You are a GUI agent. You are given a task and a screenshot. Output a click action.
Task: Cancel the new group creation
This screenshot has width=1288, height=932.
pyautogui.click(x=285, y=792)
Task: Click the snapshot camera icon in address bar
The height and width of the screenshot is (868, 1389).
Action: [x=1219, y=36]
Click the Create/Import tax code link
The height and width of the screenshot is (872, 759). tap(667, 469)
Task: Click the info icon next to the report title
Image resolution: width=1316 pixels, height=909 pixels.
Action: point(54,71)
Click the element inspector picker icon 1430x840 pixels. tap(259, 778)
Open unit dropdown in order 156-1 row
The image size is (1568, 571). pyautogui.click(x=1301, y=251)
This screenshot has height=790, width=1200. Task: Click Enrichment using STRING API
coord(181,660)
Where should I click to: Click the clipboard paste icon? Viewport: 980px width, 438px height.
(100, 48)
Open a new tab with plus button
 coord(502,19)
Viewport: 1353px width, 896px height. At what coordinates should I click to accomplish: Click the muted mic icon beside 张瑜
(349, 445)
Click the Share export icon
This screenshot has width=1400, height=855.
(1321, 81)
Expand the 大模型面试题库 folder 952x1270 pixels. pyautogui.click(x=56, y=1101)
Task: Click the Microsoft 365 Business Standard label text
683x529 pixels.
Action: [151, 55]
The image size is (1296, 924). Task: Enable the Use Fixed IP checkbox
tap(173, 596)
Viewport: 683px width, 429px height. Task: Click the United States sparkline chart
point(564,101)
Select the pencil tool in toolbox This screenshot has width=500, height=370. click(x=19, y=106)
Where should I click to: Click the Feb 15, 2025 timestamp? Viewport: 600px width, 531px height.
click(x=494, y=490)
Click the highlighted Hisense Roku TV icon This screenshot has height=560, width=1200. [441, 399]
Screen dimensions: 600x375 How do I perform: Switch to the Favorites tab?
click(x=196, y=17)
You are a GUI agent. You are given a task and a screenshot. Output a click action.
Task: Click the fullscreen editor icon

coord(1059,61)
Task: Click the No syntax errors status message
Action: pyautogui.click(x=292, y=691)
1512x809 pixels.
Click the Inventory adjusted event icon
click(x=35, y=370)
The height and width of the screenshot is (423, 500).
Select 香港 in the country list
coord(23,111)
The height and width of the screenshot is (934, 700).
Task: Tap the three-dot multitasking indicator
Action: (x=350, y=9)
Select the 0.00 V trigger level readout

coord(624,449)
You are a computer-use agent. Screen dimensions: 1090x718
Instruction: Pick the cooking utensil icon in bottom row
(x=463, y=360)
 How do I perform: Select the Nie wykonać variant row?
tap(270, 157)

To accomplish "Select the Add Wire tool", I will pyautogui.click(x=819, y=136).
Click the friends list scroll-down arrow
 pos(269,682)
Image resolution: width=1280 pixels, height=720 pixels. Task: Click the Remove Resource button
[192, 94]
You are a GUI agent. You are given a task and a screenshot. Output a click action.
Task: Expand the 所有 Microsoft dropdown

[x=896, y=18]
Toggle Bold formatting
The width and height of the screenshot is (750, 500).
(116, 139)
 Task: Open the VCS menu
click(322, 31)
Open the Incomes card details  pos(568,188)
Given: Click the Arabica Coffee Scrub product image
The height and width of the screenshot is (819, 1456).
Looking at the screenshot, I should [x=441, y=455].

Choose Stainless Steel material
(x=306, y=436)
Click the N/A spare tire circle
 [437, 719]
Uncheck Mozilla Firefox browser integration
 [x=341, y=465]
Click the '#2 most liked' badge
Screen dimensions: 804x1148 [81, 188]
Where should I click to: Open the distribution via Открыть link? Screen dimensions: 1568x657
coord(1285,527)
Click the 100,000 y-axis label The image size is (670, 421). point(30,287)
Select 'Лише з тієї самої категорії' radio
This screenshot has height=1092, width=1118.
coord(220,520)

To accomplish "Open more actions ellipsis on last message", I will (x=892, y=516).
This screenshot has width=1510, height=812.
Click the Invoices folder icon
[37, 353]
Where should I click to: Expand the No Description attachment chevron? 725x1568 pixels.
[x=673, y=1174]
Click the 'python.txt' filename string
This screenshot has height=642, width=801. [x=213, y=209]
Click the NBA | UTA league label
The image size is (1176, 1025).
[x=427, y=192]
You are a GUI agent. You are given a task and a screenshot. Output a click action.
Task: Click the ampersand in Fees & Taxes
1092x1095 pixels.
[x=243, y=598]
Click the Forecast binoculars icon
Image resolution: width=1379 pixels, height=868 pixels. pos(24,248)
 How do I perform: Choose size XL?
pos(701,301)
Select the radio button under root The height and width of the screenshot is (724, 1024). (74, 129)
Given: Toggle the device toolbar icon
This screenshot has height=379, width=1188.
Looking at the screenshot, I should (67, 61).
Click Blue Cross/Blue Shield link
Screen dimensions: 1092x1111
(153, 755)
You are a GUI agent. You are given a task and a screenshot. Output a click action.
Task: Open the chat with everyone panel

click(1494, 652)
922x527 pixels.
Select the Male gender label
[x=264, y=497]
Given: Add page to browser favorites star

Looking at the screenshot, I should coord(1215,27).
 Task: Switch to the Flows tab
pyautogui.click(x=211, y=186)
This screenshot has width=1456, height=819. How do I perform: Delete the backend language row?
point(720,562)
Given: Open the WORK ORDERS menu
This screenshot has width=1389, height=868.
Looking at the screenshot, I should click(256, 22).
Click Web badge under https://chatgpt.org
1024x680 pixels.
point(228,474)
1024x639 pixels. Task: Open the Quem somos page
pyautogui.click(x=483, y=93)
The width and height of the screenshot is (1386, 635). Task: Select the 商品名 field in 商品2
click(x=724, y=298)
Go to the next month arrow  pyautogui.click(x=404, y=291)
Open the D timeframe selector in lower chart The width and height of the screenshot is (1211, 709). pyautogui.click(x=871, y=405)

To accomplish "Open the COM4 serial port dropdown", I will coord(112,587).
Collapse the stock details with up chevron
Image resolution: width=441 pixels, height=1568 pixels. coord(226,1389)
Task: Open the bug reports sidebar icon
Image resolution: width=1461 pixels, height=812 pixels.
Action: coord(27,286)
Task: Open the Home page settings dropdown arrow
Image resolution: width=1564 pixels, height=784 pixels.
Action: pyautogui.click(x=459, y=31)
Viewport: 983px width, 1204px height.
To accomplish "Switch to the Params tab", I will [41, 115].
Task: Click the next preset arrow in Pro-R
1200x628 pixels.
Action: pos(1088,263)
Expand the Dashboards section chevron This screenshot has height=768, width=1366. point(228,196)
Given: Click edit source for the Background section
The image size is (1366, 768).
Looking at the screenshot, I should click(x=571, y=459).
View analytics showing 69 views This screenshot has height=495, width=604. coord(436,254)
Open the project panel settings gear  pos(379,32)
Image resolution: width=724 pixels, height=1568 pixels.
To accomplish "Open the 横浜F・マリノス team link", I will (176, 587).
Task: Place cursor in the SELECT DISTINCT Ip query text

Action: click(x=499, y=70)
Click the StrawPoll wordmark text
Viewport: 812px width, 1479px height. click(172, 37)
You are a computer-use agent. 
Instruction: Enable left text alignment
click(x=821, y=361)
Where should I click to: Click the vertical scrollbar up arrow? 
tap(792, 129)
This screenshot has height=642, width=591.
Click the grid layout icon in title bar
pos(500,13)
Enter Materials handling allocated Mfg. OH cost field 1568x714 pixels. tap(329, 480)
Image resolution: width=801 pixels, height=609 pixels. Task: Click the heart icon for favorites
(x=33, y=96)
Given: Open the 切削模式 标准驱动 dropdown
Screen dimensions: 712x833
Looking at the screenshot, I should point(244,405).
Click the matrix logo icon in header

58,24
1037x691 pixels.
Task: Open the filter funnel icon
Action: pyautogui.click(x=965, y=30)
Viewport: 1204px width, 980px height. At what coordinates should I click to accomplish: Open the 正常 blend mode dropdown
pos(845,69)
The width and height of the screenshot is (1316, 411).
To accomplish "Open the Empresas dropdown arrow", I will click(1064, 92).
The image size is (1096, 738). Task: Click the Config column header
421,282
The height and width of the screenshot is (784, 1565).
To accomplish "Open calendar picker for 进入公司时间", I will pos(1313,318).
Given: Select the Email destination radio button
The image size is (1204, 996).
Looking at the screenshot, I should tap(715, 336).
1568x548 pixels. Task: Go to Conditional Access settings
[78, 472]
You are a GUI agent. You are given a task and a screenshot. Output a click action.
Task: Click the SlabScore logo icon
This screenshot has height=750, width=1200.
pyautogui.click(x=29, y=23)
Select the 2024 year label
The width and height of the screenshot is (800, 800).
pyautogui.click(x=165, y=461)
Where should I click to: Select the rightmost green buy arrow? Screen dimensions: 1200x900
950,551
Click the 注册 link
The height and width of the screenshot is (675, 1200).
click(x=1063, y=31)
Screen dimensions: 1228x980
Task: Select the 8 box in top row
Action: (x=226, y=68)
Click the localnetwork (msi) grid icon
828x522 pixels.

────

Could you lay out the lines of the entries above as a Markdown table with a "No." column numbering the rows and a "Text" column holding each line, skipping blank lines? Start with the line containing "Where should I click to: Select" and continue through the line containing "Action: (x=226, y=68)", and include only those lines.

| No. | Text |
|---|---|
| 1 | Where should I click to: Select the rightmost green buy arrow? Screen dimensions: 1200x900 |
| 2 | 950,551 |
| 3 | Click the 注册 link |
| 4 | The height and width of the screenshot is (675, 1200). |
| 5 | click(x=1063, y=31) |
| 6 | Screen dimensions: 1228x980 |
| 7 | Task: Select the 8 box in top row |
| 8 | Action: (x=226, y=68) |